Growth Forensics works with B2B SaaS companies from Seed through Series E where organic is a primary acquisition channel. Stage is not the primary qualifier. Situation is.

For Seed and early Series A companies that have identified organic as a primary planned channel: the Engine Build is typically the most relevant engagement. It establishes the correct foundations before significant budget is committed. A company at this stage that has not yet built organic infrastructure is not yet a diagnostic client. It is a Build client.

For Series A and B companies that have been investing in organic for twelve months or more and are not seeing commercial outcomes match the investment: the diagnostic is the right starting point. The diagnostic identifies the binding constraint before more resource is committed in the wrong direction.

For Series C through E companies with established organic programmes that are producing traffic but not pipeline at the expected rate: the diagnostic identifies which component of an engine that looks like it is working is actually limiting commercial performance. These companies have often been through multiple agency relationships and content programme iterations without identifying the structural cause.

Where Growth Forensics does not produce value: pre-product-market fit companies, companies where organic is not a planned primary channel, and companies whose immediate need is content production without any interest in the structural foundations.

17. We already have an agency running our organic programme. Do we still need this?

Having an agency does not make the diagnostic redundant. In most cases it makes it more useful, because the diagnostic gives a way to evaluate the agency’s work against the structural needs of the engine rather than against activity metrics.

The most common pattern: a company has been on an agency retainer for twelve to twenty-four months, content is being produced, some rankings exist, organic traffic is growing. But organic pipeline is not growing in proportion. The agency’s reporting shows everything moving in the right direction at the activity level.
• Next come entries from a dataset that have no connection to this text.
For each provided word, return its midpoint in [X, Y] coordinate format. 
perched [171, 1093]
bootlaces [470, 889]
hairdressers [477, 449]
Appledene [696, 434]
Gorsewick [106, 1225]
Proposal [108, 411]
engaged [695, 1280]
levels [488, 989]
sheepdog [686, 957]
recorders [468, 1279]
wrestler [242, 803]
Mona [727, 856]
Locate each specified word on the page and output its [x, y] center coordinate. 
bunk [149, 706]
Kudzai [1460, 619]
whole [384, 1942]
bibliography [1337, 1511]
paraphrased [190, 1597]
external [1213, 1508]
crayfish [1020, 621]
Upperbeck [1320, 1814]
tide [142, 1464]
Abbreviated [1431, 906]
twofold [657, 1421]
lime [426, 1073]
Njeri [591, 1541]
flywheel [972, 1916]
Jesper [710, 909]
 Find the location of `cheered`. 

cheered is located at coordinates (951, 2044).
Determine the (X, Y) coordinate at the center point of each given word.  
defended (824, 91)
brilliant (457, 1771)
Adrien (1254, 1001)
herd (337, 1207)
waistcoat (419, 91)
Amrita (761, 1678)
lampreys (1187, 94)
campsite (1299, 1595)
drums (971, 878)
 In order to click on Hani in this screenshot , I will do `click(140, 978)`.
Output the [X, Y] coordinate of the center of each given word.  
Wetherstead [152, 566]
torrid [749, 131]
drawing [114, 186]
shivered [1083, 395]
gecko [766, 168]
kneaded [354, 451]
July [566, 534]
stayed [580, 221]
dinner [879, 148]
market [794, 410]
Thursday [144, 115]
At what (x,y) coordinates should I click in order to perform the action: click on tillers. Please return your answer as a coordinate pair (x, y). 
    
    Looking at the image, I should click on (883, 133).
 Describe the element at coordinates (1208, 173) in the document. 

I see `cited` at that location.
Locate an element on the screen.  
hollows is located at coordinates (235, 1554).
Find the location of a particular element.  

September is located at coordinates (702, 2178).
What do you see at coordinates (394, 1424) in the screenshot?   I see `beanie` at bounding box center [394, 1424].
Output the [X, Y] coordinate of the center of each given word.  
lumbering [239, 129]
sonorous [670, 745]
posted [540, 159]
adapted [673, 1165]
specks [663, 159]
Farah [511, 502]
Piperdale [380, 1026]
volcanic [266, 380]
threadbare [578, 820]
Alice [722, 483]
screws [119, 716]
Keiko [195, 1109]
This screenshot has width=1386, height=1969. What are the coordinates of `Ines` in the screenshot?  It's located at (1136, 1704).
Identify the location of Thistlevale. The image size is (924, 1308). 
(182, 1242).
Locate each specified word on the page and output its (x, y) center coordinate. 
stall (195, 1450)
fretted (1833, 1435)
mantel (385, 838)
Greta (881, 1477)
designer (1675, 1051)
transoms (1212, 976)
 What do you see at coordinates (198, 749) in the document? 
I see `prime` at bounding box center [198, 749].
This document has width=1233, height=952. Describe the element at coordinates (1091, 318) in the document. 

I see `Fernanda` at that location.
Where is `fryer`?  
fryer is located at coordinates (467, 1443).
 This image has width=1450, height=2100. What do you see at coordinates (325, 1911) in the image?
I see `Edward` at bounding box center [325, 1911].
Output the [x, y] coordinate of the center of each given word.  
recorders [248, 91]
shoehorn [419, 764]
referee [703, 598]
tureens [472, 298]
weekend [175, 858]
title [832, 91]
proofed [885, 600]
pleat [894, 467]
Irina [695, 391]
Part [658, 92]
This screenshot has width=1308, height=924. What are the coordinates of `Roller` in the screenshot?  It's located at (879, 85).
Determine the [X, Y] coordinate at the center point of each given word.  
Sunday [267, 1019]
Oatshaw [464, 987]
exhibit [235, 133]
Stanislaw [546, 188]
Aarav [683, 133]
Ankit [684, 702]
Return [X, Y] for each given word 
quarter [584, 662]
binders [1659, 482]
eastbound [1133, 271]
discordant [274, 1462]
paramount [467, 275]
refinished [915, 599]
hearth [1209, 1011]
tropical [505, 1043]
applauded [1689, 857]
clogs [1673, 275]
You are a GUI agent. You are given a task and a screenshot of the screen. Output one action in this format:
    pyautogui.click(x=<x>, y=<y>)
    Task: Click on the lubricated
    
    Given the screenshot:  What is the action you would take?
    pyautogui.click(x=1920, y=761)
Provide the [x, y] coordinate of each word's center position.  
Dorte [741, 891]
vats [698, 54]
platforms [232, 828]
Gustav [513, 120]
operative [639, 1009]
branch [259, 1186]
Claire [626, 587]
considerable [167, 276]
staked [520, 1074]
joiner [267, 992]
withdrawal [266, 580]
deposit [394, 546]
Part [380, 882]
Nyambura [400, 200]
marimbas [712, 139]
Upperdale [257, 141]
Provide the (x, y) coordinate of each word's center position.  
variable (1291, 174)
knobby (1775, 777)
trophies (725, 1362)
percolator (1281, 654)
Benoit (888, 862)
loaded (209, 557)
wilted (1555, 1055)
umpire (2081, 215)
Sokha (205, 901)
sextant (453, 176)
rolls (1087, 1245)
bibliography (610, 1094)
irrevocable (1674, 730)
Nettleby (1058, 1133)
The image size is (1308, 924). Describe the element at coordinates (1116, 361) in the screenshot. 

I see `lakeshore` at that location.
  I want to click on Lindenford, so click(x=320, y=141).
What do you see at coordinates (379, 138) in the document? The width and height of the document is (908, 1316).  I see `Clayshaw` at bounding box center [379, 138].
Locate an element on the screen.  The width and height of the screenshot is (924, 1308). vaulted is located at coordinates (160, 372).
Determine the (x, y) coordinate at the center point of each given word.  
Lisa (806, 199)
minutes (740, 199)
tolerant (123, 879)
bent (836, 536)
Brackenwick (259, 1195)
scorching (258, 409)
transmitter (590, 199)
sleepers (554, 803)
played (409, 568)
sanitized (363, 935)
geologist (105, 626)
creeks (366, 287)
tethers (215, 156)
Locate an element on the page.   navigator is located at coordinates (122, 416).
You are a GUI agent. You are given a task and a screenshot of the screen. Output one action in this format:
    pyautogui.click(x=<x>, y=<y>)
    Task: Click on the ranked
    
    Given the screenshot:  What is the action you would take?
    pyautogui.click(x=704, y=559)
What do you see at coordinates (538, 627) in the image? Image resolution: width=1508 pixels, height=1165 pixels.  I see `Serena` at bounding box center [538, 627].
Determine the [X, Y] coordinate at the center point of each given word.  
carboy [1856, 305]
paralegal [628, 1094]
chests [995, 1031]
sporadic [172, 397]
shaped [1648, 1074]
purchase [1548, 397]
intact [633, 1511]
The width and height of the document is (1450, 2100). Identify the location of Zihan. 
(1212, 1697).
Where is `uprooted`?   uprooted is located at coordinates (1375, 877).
The diagnostic typically reveals that the agency has been addressing the wrong constraint, often because it was not briefed to identify the constraint in the first place.

After the diagnostic there are four possible outcomes for the agency relationship. The agency is well-positioned to execute the intervention sequence with a revised brief, and the relationship continues with better direction. The agency does not have the capability to address the specific constraints identified, and the company makes an informed decision about how to supplement or replace it. The agency was doing the right things but in the wrong order, and the intervention sequence reorients the work. The structural gaps require Growth Forensics to lead the build or fix directly, and an Engine Build or Organic Growth Fix engagement follows.

All four outcomes are more useful than continuing without knowing which one applies.

18. We have just hired a new Head of Marketing. Should we wait before doing a diagnostic?

The opposite is usually true.

A new Head of Marketing arriving without a structural diagnosis of the organic engine will spend their first sixty to ninety days forming their own view from the inside. That view will be shaped by the metrics the current dashboard tracks, the narrative the agency provides, and the institutional assumptions already baked into the team. By month three they will have a hypothesis about what needs to change, but it will be formed without the signal-level data that the diagnostic produces.

Running the diagnostic in the first four weeks of a new Head of Marketing’s tenure gives them the structural picture before the institutional narrative hardens. They arrive at month three having already diagnosed the engine, with a clear intervention sequence and a shared language for discussing the engine’s health with the leadership team. That is a materially different starting position.

The only exception: if the new Head of Marketing has a strong prior point of view about how the organic engine should run and is not open to findings that contradict it, the diagnostic will produce friction rather than alignment. But that is a question about the hire, not about the timing of the diagnostic.